* **作業說明**
1. 請列出關於暴力破解的文本片段中所有以字母編號的小節標題。
2. 接續關於暴力破解的文本片段,寫出其後的下一段內容。

* **文本片段**
==============================

此處驗證碼只判斷是否存在,並不失效,且可以多次嘗試綁定賬號,例如如下,當返回爲1的時候就是密碼正確,綁定成功。
b. 暴力破解驗證碼
當我們申請修改賬號密碼等操作時,往往需要給手機號或者郵箱發送一個驗證碼,當需要修改他們或者越權操作的時候並不一定可以通過修改接收手機或郵箱來收到驗證碼,這時候可以嘗試暴力破解驗證碼。例如:
對此請求多次重放後發現仍然返回修改密碼失敗,說明驗證碼可以多次使用,這種情況下很有可能是驗證碼在沒有正確驗證使用時,後臺並不會失效。那麼我們嘗試爆破驗證碼,如果成功將修改賬號密碼。
c. 暴力破解參數
此情況大都在嘗試越權的時候,還有嘗試修改某些不可知但是可預測的參數,例如此篇文章:
d. 暴力破解hash密碼
此種暴力破解類似破解密碼,但此種一般不需要考慮某些驗證條件,常在獲取到主機權限後,利用hash抓取工具獲得,例如Windows平臺的hash抓取工具:mimikaze, pwdump7等。獲取到Windows的NTLM。
Administrator:500:aad3b435b51404eeaad3b435b51404ee:44f077e27f6fef69e7bd834c7242b040:::
Guest:501:aad3b435b51404eeaad3b435b51404ee:31d6cfe0d16ae931b73c59d7e0c089c0:::
常見的爆破工具:Ophrack、John the Ripper、hashcat
這種方式都需要提前準備彩虹表,當然kail上也有集成,同時也有默認字典。

==============================

* **原始資料**
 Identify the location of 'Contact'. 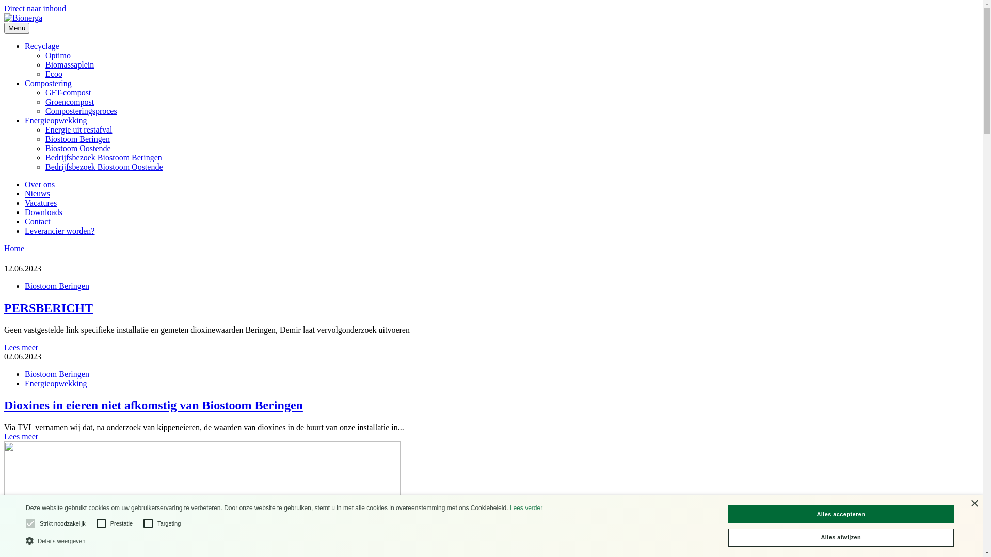
(37, 221).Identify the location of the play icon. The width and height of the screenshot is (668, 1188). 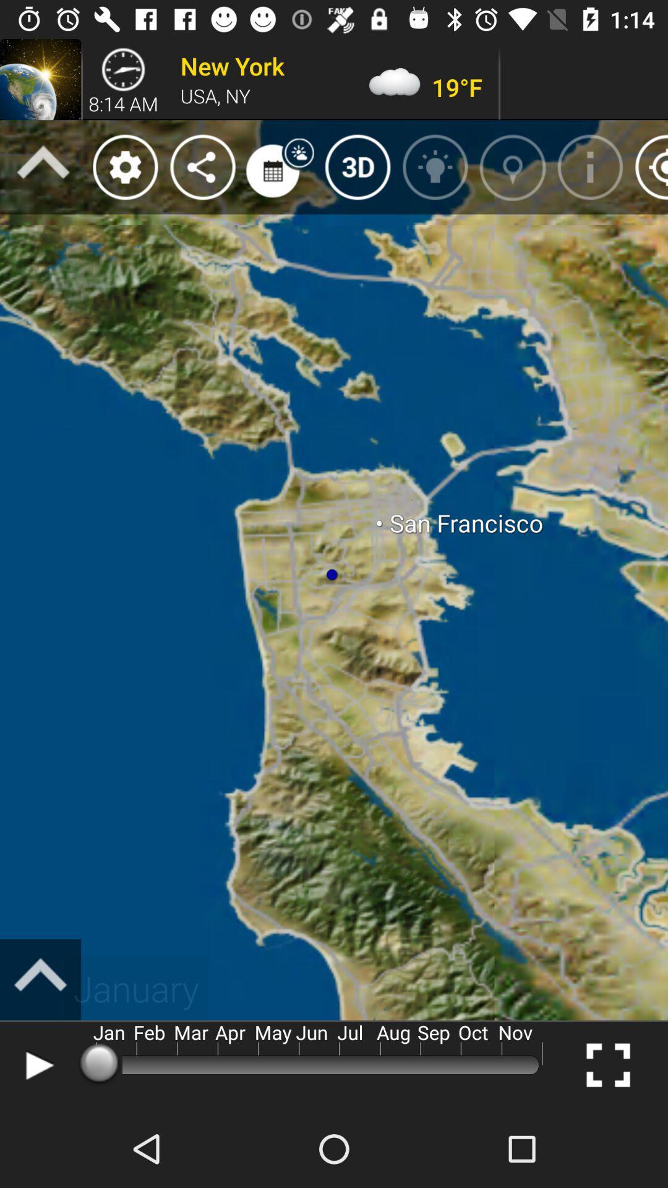
(36, 1064).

==============================

* **編號回答**
1.
b. 暴力破解驗證碼
c. 暴力破解參數
d. 暴力破解hash密碼

2.
3. 重放支付
這種情況往往出現在支付訂單的時候,支付到最後一個請求包時,系統收到請求就會確定已支付下單。這時候在系統沒有做出準確效驗的時候就會根據是否支付成功的驗證字段來確定下單,多次重放的時候,系統會根據暫無失效且正常的請求下單。來達到使用同一請求多次獲取成功的訂單。
但這種情況,現在已經很少會遇到,上一次遇到還要追溯到去年初了。
4. 重放修改密碼
在很多時候,我們修改密碼等操作的時候,是分幾步完成的,例如先驗證手機驗證碼,跳轉在修改密碼。如果在最後確認修改的時候抓包多次重放,可以達到免驗證來達到修改密碼的作用。也就是這裏並沒有強制效驗手機號和驗證碼。也就存在了任意修改密碼的可能,當然要是效驗了手機號和驗證碼的對應關係,也許就不可以了。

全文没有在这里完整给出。